The truth of the matter is that, yes, there are some bank-owned locations or short sales that can provide some initial equity to your bottom line; However, there are numerous potential pitfalls to these locations that will require a professional to do some serious due diligence work. These pitfalls could include: extensive remodel work, outdated facilities that need to be brought up to current code, impact fees, shell space build-outs, turn-over time, existing liens, and more.
The perceived value is there from a pricing perspective but the hidden costs could be a huge liability. In addition, many of the banks that may have control of these locations have already written down the loans to a current market value meaning that they may not have a sense of urgency to release the property. The misconception is that if it’s bank owned, let’s “low ball” an offer for the location.
Having worked with numerous regional and community banks this theory doesn’t always work. Banks also understand value and what a location could demand now and in the future, and may not be willing to sell the location at the number offered. In fact, there have been numerous circumstances where the bank simply doesn’t respond based on the understanding of the value the location commands. Keep in mind, they may have a current appraisal in hand.
In today’s world the best bet is to discover internally what budget numbers fit for your practice now and into the future. If your current rent payment is $2,500 per month, with today’s flat out amazing financing rates, your practice could afford a mortgage of close to $400,000 (Prin + Int only/ 20 year amortization) with a good credit profile. The fact is banks have money to lend, and medical practitioners are highly sought after.

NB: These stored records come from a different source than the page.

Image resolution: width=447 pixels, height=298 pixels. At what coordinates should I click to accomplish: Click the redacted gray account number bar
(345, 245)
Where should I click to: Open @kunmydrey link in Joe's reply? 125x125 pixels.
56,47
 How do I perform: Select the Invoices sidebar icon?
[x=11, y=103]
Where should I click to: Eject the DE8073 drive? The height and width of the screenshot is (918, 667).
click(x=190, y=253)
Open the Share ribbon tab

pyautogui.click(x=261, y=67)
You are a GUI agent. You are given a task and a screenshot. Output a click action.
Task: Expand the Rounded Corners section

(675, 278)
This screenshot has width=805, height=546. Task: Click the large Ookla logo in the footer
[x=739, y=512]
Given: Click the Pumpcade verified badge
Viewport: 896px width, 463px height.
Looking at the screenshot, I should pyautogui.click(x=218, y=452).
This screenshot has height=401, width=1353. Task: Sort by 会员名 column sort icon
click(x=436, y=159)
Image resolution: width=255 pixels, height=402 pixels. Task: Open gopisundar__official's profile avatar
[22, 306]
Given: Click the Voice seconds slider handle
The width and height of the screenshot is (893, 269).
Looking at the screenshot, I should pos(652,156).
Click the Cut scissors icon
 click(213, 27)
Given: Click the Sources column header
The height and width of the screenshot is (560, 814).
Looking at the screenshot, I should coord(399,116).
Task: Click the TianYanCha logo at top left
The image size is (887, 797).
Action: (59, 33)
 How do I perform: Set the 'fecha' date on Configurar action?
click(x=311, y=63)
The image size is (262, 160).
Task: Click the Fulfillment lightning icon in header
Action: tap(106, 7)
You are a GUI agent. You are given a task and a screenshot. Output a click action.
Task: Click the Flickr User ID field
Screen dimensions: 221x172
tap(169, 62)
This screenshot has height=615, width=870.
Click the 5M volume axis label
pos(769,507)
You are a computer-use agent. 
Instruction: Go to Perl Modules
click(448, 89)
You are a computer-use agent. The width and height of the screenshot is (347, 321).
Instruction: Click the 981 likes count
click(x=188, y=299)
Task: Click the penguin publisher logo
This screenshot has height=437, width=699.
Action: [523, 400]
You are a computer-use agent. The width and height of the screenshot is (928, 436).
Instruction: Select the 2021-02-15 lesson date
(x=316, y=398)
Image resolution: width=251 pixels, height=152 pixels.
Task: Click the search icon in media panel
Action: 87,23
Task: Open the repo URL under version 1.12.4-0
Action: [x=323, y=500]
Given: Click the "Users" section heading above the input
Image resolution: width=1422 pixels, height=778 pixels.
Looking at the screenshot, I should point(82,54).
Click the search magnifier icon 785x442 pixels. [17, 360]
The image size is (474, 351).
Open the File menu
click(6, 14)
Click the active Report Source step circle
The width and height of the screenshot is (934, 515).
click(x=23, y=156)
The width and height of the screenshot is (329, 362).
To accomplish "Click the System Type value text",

The goal for purchasers should be to work within their practice parameters and take a global look at the market. With a narrow focus one may miss out on additional locations that provide significant value. Ask yourself, would you be willing to pay a little more for a location now knowing you could close in 45 days, rather than pay a little less on a distressed asset only to hope that you may take possession at some time in the future and have additional pitfalls.
The truth is, today’s markets can provide practices a significant amount of value. Pricing for commercial locations are at historic lows, interest rates are at historic lows, construction costs are lower than ever and governmental entities are willing to work with new businesses to create capital infusions. These items provide significant advantages to moving businesses off the sidelines and into the marketplace. Contrary to what the media may portray, this is the reality in today’s world.